Brexit: Cross-party group of Scots parliamentarians claim People's Vote will break "logjam"
A second Brexit referendum is likely to happen as it is the only solution to the current Westminster “logjam”, a cross-party group of Scottish parliamentarians said today.
Scotland for a People’s Vote held a cross-party news conference in Edinburgh, with former Scottish Labour leader Kezia Dugdale among the speakers, along with SNP MP Tommy Sheppard, Liberal Democrat MP Christine Jardine and Andy Wightman, the Greens' Lothians MSP.
The group has stepped up campaigning with just over five weeks before the March 29 Brexit deadline and are adamant a second vote will win the backing of the Commons.
EU leaders have indicated they would be prepared to delay the UK's departure from the EU to allow such a Peoples' Vote to take place.
Mr Sheppard said: "Of all the options still on the table, this is the one that probably has the most support in terms of Parliament. Not yet expressed in a majority but in my reckoning a lot closer to a majority than either No deal or Theresa May's Withdrawal agreement.
"I think putting that together will involve some members of the Conservative party, some of whom have already put their heads above the parapet, others of whom are hedging their bets and waiting until the clock runs down a little more, but they will come round to this position I think in the next few weeks."
Today's event at the Scottish Poetry Library in Edinburgh was was haired by John Edward, former Head of the European Parliament Office in Scotland. It followed the announcement over the weekend of plans for a massive demonstration in London on Saturday March 23, just six days before the UK is currently scheduled to leave the EU.
Ms Jardine, the Liberal Democrat MP for Edinburgh West added: "There is increasingly a majority who are looking for a way forward and the Peoples Vote is seen as the way forward.

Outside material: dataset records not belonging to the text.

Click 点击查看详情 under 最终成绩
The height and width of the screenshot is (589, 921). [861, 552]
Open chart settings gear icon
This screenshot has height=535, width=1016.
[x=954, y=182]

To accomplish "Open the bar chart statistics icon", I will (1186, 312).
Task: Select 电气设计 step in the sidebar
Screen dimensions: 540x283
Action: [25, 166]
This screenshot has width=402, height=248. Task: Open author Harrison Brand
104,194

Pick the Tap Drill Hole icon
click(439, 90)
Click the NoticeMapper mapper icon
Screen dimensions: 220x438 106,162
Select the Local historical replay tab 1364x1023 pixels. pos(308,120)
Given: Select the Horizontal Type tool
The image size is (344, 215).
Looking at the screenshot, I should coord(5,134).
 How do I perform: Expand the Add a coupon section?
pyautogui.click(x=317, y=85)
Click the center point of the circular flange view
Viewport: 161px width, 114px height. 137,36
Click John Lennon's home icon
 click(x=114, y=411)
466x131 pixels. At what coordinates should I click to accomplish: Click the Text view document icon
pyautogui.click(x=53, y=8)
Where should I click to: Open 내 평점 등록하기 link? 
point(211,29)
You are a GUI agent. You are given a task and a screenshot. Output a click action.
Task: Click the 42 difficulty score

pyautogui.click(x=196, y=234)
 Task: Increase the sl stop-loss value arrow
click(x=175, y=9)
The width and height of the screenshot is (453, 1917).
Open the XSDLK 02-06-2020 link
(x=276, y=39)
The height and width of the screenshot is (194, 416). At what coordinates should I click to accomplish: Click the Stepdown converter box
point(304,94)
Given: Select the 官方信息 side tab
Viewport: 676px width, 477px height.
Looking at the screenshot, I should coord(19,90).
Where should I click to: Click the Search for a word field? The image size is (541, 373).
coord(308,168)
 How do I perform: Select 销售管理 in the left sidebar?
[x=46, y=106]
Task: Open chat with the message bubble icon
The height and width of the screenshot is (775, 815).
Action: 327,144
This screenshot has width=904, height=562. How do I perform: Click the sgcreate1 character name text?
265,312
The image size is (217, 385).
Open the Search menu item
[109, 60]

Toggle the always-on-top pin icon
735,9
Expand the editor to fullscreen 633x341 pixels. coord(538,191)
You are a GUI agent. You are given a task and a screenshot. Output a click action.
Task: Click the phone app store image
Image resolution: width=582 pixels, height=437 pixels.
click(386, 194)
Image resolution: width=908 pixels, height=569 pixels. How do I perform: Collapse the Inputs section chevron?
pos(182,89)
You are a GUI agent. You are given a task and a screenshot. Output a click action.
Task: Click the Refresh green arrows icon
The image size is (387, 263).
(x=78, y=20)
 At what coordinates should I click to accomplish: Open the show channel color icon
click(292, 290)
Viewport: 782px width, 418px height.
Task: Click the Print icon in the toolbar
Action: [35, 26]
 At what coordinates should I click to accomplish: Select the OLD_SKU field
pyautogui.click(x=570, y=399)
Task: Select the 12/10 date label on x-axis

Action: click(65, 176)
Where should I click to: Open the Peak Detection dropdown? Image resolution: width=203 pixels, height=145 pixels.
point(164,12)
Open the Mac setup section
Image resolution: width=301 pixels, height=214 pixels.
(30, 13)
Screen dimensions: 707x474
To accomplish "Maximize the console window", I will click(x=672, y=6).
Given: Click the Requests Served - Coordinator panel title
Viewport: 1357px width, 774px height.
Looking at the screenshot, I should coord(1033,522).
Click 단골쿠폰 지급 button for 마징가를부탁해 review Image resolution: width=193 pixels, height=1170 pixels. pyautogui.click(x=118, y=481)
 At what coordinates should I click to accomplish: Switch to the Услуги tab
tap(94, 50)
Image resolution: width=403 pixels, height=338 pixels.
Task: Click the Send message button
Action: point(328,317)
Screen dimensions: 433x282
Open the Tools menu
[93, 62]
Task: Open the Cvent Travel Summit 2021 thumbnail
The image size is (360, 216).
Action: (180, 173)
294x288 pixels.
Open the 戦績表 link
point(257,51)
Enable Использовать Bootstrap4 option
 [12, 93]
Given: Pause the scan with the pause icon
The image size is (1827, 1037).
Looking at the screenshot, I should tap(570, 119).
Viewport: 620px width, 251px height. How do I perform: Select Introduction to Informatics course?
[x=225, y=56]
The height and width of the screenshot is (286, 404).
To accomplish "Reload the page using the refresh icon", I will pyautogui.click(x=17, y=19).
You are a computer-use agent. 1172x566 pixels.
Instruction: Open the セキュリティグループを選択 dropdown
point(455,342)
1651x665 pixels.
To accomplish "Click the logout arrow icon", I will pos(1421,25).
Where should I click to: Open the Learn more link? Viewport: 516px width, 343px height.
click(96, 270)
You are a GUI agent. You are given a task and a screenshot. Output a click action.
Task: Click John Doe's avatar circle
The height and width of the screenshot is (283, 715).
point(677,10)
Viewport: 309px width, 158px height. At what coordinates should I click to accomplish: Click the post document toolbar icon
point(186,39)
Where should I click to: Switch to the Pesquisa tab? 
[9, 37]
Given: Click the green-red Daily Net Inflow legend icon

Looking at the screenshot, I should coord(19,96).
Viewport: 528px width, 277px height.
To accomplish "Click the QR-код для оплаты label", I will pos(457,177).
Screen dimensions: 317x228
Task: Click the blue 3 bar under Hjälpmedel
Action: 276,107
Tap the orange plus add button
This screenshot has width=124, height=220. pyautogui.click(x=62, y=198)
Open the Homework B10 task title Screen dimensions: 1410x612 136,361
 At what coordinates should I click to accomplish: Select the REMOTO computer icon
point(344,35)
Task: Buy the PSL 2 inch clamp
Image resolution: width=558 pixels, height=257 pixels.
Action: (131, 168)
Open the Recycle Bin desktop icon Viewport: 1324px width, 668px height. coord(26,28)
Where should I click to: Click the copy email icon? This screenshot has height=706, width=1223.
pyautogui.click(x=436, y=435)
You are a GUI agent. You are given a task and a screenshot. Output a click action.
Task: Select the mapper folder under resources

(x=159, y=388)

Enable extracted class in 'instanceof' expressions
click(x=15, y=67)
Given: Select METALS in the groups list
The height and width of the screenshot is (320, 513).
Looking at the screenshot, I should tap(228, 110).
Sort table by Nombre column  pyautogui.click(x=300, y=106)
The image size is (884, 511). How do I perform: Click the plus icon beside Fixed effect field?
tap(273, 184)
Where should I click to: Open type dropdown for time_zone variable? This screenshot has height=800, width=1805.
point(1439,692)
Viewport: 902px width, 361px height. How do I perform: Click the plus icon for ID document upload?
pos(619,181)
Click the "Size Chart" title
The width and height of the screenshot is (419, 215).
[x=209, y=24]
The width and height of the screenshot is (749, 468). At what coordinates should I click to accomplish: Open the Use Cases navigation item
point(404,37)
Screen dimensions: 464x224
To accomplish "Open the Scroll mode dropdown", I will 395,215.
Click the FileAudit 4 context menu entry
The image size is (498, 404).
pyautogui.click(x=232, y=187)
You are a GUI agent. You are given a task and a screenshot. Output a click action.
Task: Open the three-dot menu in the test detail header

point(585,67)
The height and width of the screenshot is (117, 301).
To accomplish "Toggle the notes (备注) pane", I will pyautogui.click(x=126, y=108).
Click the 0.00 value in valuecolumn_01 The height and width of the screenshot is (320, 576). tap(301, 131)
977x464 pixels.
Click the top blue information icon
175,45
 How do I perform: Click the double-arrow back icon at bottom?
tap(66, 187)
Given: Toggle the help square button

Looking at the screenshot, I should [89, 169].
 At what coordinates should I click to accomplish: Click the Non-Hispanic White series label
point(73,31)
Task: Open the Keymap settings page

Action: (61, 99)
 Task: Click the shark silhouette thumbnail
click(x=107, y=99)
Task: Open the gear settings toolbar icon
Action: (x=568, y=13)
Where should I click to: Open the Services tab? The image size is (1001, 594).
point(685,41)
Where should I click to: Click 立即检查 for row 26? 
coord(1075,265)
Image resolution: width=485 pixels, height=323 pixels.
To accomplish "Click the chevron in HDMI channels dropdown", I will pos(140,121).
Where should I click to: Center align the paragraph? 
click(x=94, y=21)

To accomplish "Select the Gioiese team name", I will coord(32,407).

"It's seen as a way of breaking the logjam and I'm confident that in the next couple of weeks, we will have a situation in the Commons where we are able to vote on that properly for the first time with a clear mandate to do so and we will see a majority formed to get back to the people and say is this what you wanted? Or is the situation now very different from what it was two and a half years ago."
The campaign points to consistent polling which suggests a majority would now vote to remain in the EU.
Ms Dugdale said: “I remain deeply concerned about the impact Brexit will have on jobs and the economy, knowing that the pain will be borne by the people least able to afford it."
The Scottish Parliament already voted for a motion in favour of a People’s Vote.
Mr Wightman added: “The Scottish Green Party is part of a global and European family of green parties. We believe in a Europe that co-operates and works together to build a better future, tackle the threat of climate breakdown and consolidate human rights and the rule of law across the continent."